MARVEL STUDIOS SHAKE-UPS AND THE FUTURE OF MARVEL MOVIES

It broke the hearts of true geeks everywhere: Edgar Wright, the brilliant director responsible for Shaun of the Dead and Scott Pilgrim has left Marvel’s Ant Man movie. Rumors abound, but what appears to be true is that Marvel Studios’ writers completely overhauled Wright’s original treatment, and Wright left over creative differences. This is new corporate behavior for Marvel Studios, who in the past have let directors put very distinct stamps on films like Captain America: Winter Soldier, the first Thor and Iron Man movies, and Joss Whedon’s Avengers film. These movies could have been done very differently—and in a much less interesting, more cookie-cutter fashion, but Marvel let the creative teams personalize the films.
Joss Whedon publicly tweeted support for Wright in the form of a silent photograph of himself holding a Cornetto (a reference to a film trilogy by Wright). James Gunn, director of the Guardians of the Galaxy, issued a blander, more political statement suggesting that Wright and Marvel didn’t “mesh,” but “not because there’s anything wrong with either of them.”

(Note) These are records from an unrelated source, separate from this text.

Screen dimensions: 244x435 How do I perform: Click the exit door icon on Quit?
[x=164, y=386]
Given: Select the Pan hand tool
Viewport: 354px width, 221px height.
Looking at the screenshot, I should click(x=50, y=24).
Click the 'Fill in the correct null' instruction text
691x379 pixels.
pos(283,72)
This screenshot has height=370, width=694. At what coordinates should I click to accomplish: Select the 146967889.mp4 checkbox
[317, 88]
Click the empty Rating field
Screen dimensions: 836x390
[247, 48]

Fans of both Marvel and Wright have been excited every since Wright’s name was announced, and his test footage was fantastic.

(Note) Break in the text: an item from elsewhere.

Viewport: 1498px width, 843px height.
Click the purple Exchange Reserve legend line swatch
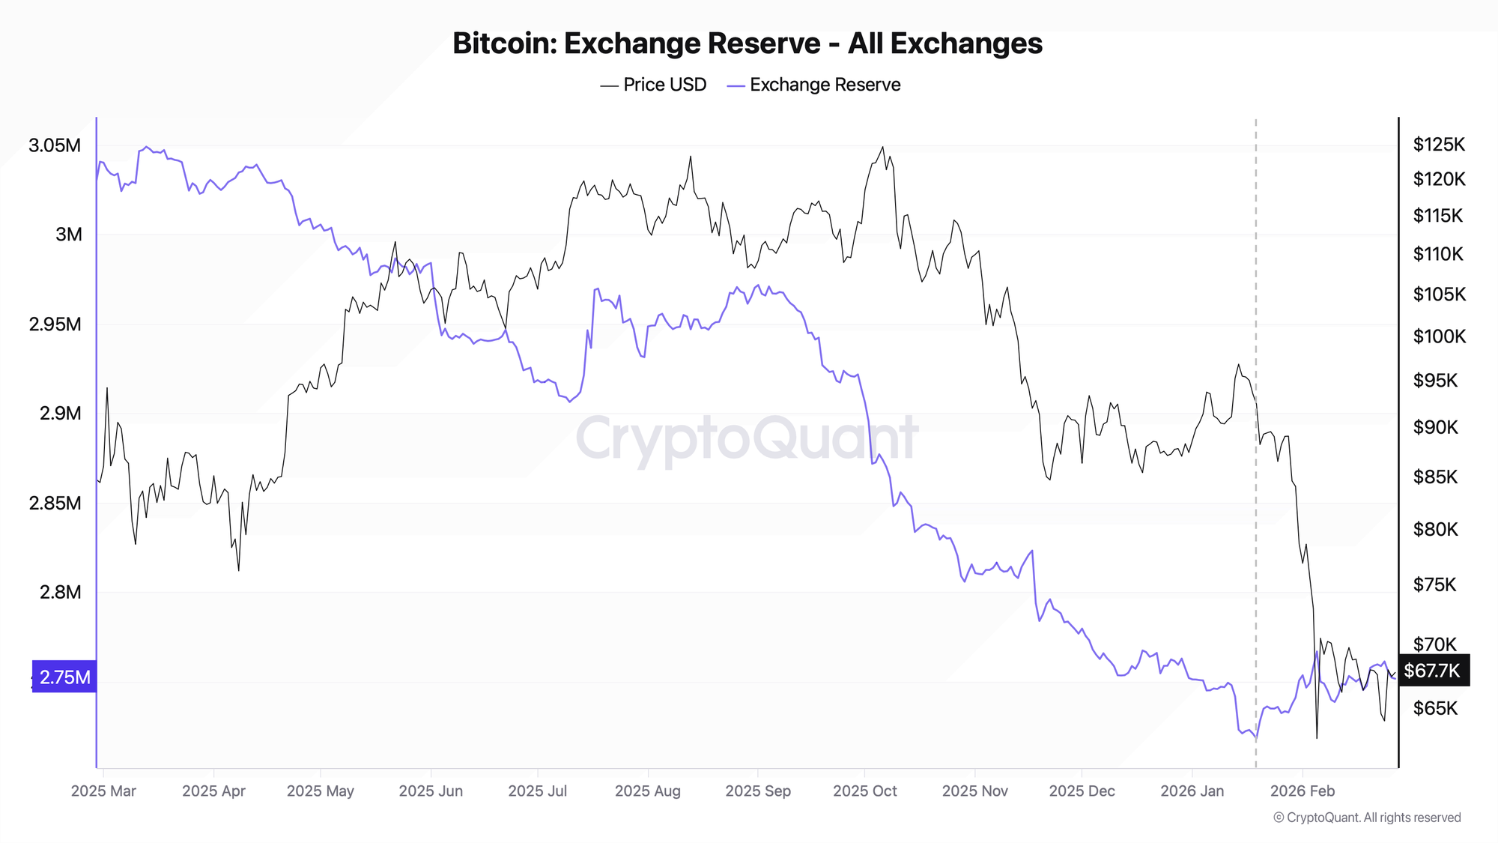(736, 85)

Frankly, this seems like a huge mistake. Marvel promises another director announcement soon. The last time this happened was when Marvel canned indie director Patty Jenkins off of the Thor sequel, and they were left with a film vastly inferior to most other Marvel Studios films.

At the same time, Marvel Studios lost Drew Goddard as the show-runner for their Netflix Daredevil series when Goddard was tapped to write and direct a Spider-Man movie for Sony (he’ll be handling the “Sinister Six” film, which is being labeled a “spin-off” from Spider-Man). Goddard had already written the first two episodes of the series. Marvel quickly recovered and assigned the responsibility Steven S. DeKnight, who worked with Joss Whedon on Buffy the Vampire Slayer and Angel, and worked with DC on Smallville.

Marvel recently, through senior exec Kevin Feige, has hinted that it has plans for films extending past 2028, which clearly means they’re either brilliant planners or delusional. But in reality, one this is sure: Joss Whedon won’t still be in charge in fourteen years. I’ll be surprised if he stays past Avengers 2. He’s a creative type, and he gets bored easily. This means Marvel must—MUST—have good relationships with its talent, and has to treat them right. And the most important person to a super-movie is the director. Yeah, I said it. Robert Downey, Jr., is a terrific Tony Stark and he will be hard to replace. But in the same way, John Romita, Jr., and Salvador Larrocca were equally great Iron Man artists. Some may prefer one over the other, and the book looks and feels radically different depending on who is drawing it, but it’s still great. But try reading a comic with a bad writer. Like when Roger Stern left Spider-Man in the hands of Tom DeFalco. Wunf. We got clones.

I’m hoping Edgar WrightGate is an anomaly, and Marvel will continue to push the envelope for super-hero movies. The first Thor was a blend of mythology and epic Norse grandeur that nobody expected. Iron Man turned James Bond on its head. Avengers proved a team movie could not just be great (the first Bryan Singer X-films did that), but it could be hilarious as well. This year, Winter Soldier was the world’s first “real” comic book movie.  And Guardians promises to do for Sci Fi comics what the first Captain America did for period pieces.

I continue to be optimistic, even as I lament the loss of what would probably have been a most unusual, fantastic Ant Man movie.